My question here is seeking best practice, general advice and insight, rather than a solution to a specific problem.
I am in the early stages of planning out a Rails project which I consider fairly large. At its simplest level it offers a cookie-cutter CMS to the target users. So users sign up and choose a subdomain and are given a pretty basic website with CMS.
Therefore the entire app has about 4 different 'sides' to it:
- A sales website selling the product to end users - www.myapp.com
- A central admin area where staff can log in and manage accounts etc - www.myapp.com/superadmin
- The users' own websites - subdomain.myapp.com
- The users' admin area/CMS - subdomain.myapp.com/admin
So really what I'm looking for is best practice for structuring the app. i.e. should it all be rolled into one huge application or should it be split over 2 (or more) smaller apps?
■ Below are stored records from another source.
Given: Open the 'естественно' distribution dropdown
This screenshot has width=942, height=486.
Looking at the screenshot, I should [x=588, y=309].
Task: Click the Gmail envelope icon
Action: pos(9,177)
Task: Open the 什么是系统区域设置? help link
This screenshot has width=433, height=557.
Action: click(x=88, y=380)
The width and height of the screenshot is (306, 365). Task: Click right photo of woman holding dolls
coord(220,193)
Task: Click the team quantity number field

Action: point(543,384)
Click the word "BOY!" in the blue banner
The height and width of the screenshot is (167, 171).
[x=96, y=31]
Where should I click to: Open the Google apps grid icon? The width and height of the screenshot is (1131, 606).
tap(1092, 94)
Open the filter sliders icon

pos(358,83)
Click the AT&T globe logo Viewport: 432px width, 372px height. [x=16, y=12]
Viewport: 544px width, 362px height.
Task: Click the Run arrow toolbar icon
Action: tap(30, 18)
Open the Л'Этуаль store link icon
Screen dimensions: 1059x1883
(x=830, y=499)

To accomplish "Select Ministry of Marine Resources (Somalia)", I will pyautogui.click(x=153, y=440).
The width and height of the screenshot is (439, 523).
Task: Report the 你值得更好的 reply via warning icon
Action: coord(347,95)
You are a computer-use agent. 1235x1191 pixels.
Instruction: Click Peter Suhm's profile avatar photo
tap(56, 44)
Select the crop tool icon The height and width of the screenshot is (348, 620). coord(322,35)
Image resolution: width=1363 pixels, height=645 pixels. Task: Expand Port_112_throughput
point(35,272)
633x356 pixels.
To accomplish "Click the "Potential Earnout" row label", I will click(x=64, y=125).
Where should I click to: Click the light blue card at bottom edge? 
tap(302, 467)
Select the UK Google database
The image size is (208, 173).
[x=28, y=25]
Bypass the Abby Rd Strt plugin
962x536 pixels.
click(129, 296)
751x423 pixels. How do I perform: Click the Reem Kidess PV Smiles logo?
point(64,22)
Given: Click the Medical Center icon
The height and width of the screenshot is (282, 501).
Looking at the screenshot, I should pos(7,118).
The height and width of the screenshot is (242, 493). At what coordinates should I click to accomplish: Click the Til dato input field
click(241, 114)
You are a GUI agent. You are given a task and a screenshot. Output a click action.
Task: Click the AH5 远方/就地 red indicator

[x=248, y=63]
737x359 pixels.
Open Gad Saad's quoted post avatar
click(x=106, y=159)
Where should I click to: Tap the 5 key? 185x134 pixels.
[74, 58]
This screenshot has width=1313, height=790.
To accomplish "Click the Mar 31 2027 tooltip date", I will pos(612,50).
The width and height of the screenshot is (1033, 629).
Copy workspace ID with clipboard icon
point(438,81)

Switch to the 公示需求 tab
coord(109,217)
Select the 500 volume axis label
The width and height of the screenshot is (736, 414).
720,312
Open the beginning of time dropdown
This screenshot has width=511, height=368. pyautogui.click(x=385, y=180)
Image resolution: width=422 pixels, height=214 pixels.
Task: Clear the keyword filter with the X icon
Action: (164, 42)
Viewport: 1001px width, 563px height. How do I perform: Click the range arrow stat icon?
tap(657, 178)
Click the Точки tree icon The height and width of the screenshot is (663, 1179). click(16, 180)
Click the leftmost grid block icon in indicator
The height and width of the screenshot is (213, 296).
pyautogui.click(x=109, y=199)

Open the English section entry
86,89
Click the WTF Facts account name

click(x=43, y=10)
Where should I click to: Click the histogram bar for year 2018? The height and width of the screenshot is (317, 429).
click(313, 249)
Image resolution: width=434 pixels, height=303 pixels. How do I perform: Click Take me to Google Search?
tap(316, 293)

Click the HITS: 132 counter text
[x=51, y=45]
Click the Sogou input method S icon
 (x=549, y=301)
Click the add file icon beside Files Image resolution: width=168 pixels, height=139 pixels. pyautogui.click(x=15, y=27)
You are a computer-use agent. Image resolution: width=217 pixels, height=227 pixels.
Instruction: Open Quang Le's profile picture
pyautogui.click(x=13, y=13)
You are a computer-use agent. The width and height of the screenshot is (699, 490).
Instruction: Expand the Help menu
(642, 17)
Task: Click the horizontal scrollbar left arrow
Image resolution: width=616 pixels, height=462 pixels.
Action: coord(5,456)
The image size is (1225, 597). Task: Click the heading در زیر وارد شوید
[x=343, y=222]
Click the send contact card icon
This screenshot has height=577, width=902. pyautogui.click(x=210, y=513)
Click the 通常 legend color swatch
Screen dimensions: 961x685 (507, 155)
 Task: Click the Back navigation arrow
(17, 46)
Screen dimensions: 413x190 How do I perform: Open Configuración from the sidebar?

If deployed as one application, I can see issues surrounding routing as both the sales website and the users' websites will need a root path set, plus I would not want the routes I set for the sales website being accessible through the users' websites. Can anything be done either within Rails or at Apache level (mod rewrites ?) to ensure no mixup of routes?
If split over 2 or more applications, how do you get the applications sharing the same database? Is that even a good idea? Are there any benefits from splitting the application (like isolating problems in one area of the app, rather than bringing everything down)?
I realise this post raises quite a few different questions, but appreciate any advice and insight you can give me.